La libération du soldat américano-israélien Edan Alexander par le Hamas, après 584 jours de captivité, n’a pas résulté d’un accord avec Israël, mais d’une manœuvre diplomatique en direction des États-Unis. Selon un haut responsable du mouvement islamiste cité par l’agence AP, après cinq jours de pourparlers avec l’Égypte, le Qatar et des représentants américains, le Hamas a été conseillé par les médiateurs de “donner un cadeau au président américain Donald Trump et de recevoir en retour une meilleure contrepartie”.
Selon une source palestinienne, le Qatar aurait demandé au Hamas cette libération sans condition pour “plaider la cause du mouvement auprès de Trump” et renforcer la pression sur Israël. Des négociations directes ont eu lieu entre trois responsables du Hamas – Khalil al-Hayya, Mohammed Darwish et Moussa Abou Marzouk – et des représentants américains. Ces derniers auraient suggéré qu’une libération d’Alexander inciterait Trump à “persuader Israël d’accepter un cessez-le-feu temporaire”. Le Hamas espère maintenant que Washington annoncera “la fin du conflit et un accord pour la libération d’autres otages”.
Pour la première fois, ce n’est pas un représentant israélien mais l’émissaire américain Steve Witkoff qui a été le premier à entrer en contact avec le soldat libéré, ce qui souligne la centralité du rôle joué par l’administration Trump dans cette opération.
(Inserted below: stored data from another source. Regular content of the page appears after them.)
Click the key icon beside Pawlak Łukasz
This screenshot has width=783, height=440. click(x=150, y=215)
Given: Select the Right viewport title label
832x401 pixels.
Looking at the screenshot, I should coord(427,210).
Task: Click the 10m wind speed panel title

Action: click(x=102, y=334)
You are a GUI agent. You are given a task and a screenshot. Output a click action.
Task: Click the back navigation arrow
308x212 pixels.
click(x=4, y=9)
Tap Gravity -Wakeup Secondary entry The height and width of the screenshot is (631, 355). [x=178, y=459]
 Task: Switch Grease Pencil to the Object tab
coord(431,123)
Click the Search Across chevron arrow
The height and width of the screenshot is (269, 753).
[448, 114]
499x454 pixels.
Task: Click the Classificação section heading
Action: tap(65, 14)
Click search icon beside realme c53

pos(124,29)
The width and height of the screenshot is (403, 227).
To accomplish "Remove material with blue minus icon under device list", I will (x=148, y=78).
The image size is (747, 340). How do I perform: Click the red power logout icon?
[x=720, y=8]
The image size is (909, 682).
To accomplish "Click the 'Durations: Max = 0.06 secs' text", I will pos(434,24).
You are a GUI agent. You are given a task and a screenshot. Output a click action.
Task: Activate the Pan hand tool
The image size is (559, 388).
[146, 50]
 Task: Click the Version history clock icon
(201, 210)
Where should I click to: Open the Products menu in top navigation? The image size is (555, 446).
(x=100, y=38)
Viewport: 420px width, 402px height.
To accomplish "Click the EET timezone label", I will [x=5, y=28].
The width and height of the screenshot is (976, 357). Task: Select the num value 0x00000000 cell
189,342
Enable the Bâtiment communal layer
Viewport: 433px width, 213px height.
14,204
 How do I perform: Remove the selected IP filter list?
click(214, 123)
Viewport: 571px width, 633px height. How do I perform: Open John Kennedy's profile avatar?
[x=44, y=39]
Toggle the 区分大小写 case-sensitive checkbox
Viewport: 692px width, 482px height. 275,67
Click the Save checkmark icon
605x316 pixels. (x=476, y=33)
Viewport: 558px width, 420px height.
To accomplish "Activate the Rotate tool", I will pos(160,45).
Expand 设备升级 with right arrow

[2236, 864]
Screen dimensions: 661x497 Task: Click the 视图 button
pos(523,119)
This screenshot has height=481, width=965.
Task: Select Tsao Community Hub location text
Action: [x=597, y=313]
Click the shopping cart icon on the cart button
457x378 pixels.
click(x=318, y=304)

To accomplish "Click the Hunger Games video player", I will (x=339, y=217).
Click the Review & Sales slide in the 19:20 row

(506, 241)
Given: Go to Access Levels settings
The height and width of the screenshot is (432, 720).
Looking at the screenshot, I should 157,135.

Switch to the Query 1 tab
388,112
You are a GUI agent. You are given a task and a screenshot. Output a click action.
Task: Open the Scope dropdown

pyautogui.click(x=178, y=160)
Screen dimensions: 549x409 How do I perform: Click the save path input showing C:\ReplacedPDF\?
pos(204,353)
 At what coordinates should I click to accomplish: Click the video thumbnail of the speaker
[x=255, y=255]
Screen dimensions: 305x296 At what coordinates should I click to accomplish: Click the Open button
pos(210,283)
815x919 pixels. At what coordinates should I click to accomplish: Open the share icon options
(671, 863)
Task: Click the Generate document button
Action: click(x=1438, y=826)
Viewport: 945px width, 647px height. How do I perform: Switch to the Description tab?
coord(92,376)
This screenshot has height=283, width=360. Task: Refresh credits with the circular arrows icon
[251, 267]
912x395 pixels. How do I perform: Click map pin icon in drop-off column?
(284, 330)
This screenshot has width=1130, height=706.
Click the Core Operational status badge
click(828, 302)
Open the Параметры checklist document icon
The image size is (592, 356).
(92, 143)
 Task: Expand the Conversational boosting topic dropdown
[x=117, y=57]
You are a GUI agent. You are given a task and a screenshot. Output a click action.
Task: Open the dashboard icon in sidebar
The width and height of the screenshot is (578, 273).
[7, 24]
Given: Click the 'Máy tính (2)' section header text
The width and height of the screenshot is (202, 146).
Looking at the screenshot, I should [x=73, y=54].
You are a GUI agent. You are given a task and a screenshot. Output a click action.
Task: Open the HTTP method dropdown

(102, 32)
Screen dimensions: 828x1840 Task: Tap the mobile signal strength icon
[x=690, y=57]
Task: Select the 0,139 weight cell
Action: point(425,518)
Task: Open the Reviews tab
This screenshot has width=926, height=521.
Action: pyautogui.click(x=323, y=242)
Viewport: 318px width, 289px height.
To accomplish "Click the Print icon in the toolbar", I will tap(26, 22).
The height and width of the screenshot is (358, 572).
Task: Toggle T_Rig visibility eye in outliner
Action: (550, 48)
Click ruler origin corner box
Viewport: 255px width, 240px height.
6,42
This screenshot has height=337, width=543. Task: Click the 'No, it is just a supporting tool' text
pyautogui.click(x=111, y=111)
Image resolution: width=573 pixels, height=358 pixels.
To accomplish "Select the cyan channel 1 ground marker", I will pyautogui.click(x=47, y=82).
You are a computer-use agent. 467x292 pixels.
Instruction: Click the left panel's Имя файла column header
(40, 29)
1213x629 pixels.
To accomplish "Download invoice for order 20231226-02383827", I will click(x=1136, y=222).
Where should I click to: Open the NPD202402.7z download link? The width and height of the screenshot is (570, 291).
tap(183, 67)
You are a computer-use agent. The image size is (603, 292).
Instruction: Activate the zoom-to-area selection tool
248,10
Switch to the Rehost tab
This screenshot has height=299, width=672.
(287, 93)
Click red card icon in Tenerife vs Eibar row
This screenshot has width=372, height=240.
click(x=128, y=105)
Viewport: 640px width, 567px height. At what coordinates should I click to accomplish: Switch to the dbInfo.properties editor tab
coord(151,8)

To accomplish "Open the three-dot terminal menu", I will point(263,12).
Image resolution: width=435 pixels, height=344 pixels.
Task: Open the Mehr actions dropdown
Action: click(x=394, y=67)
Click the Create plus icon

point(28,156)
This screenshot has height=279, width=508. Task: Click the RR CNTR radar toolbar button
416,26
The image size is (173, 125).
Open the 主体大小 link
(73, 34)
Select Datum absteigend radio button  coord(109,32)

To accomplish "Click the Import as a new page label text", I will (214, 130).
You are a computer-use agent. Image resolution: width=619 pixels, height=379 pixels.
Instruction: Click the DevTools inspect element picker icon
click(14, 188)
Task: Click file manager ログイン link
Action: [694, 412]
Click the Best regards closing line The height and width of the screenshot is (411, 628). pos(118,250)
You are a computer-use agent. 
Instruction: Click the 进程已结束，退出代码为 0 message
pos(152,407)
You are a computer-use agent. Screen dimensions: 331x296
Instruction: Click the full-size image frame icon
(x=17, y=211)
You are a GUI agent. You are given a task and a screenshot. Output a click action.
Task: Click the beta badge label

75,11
Israël, de son côté, affirme n’avoir accepté aucune concession ni libération de prisonniers, se contentant d’assurer un couloir sécurisé pour permettre le transfert du soldat. Cette libération pourrait cependant ouvrir la voie à des discussions plus larges sur le sort d’autres captifs, selon un cadre déjà validé par Israël mais refusé jusqu’ici par le Hamas.